The parish church of San Nicolò was built between the 10th and 11th centuries and underwent a complete restoration in 1964, particularly affecting the façade and the bell tower.

The interior is arranged into six votive chapels, three of which are in Baroque style. The church preserves painted decorations attributed to Zuccari, a 16th-century icon of the Madonna Refugium Peccatorum, a 15th-century wooden crucifix, and a 16th-century painting by Bartolomeo Poliziano.

The church, vaulted and supported by seven altars and twelve small columns, contains a painting of the Last Supper executed in 1602 by Archita Ricci. The bell tower is low and square in form.

The feast day of San Nicolò is celebrated on 6 December.

=== Other religious heritage ===
The Monastery of the Capuchin Poor Clares was located in Montecastrilli, and their small church of Santa Chiara, equipped with an organ, celebrated the feast of Saint Clare on 12 August. In the church of Santa Chiara, the high altar preserves an oil painting in an elaborately carved frame depicting the Virgin Mary with the Christ Child, with Saint Francis and Saint Clare below. The work is attributed to an 18th-century Roman school.

Castel dell'Aquila has the church of San Giacomo Maggiore and, above it, an ancient fort known as Forte Cesare, near which stands the church of Santa Croce with five altars and a venerated crucifix reportedly donated to the Atti family by Pope Innocent XIII.

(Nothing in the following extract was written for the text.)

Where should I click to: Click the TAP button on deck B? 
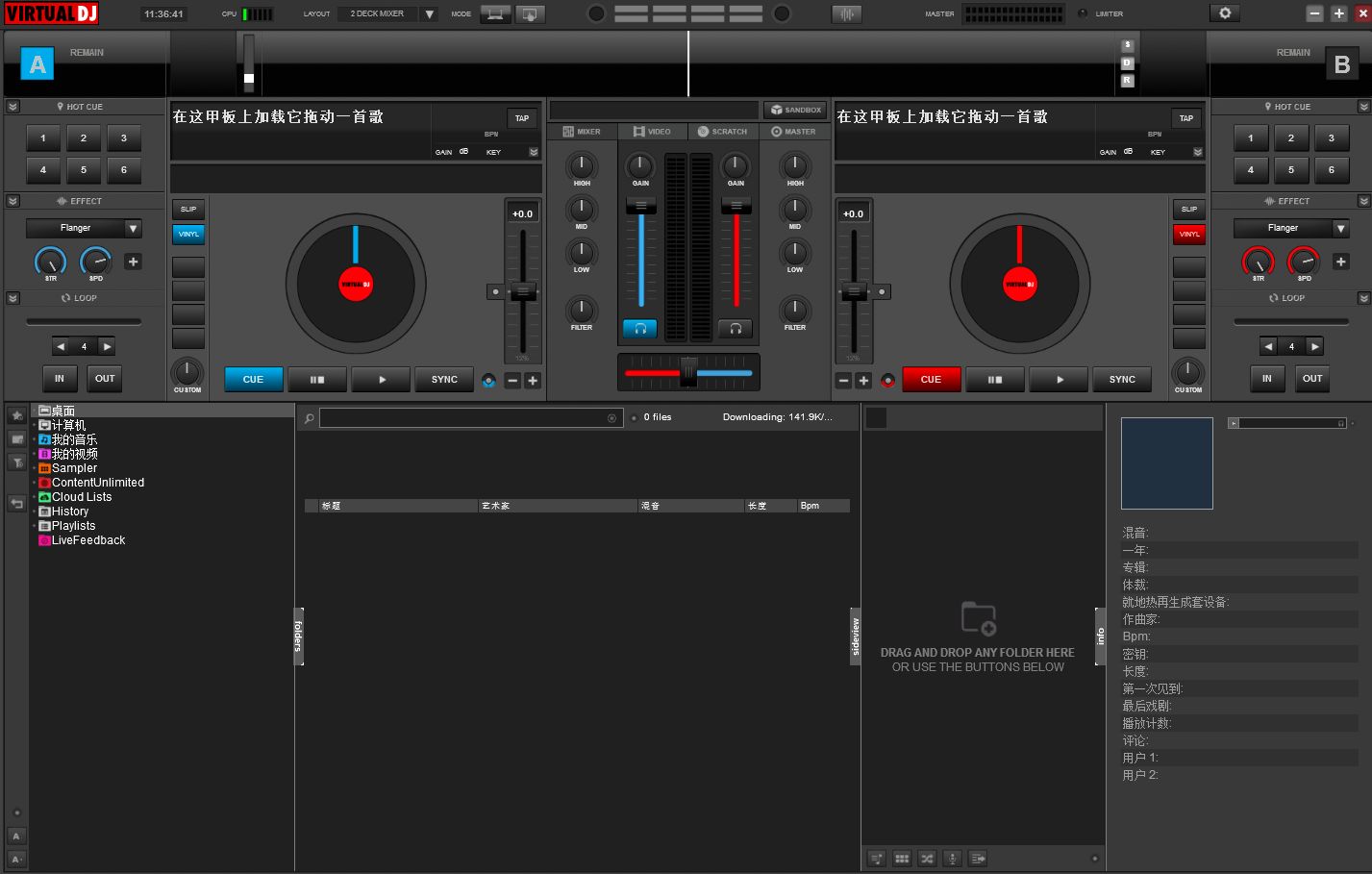1186,118
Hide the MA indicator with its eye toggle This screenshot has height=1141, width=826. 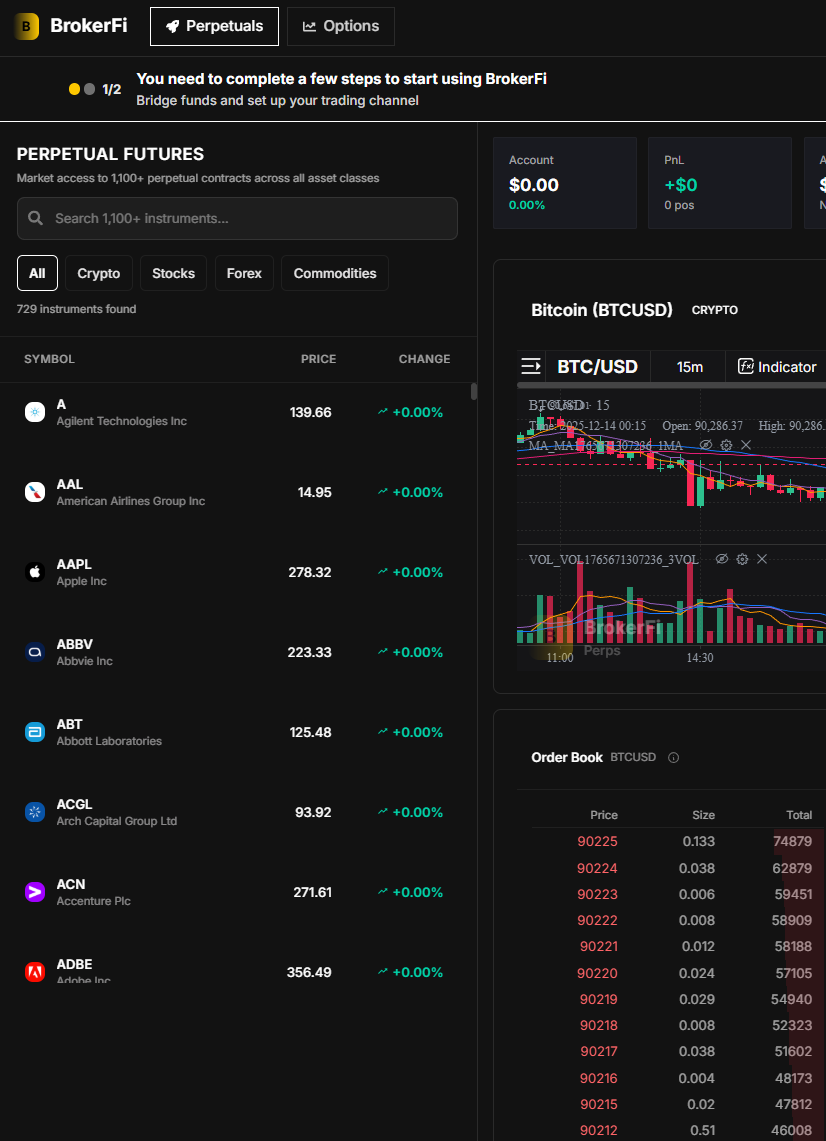[705, 445]
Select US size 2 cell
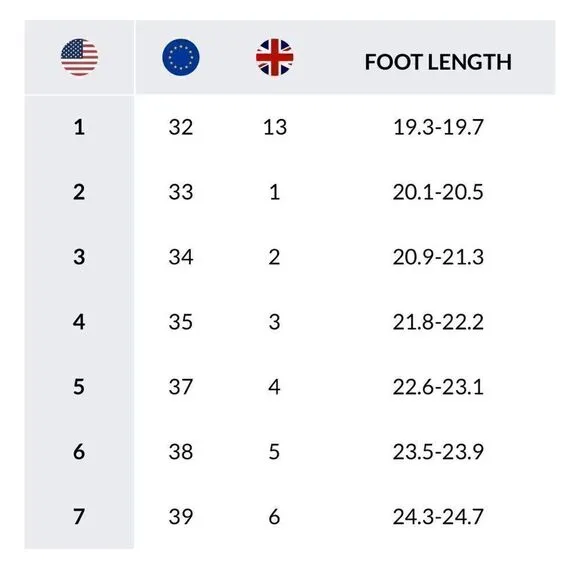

Another small church in the town is dedicated to San Giovanni Battista.

Among the other churches in the municipality are Santa Maria di Ciciliano, an 11th-century church, and San Lorenzo in Nifili, also dating to the 11th century.

The parish church of Santa Maria Assunta in Quadrelli dates from the 11th-12th century, while the parish church of San Bartolomeo in Casteltodino dates to the 12th century. Also in Quadrelli is the church of Santa Rosario, a Baroque building of the 17th century.

=== Porta Amerina ===
Porta Amerina, also known as the Torre del Belvedere, is characterized by two arches and forms part of the remains of the ancient fortified complex of Montecastrilli. Together with the medieval gate, it is among the surviving elements of the town's defensive system, including sections of the city walls and a series of crenellated towers that are still visible.

== Notable people ==
19th-century accounts highlight several prominent local families. In Montecastrilli the Polidori family is described as a leading household, while Farnetta was home to the affluent Nevi family.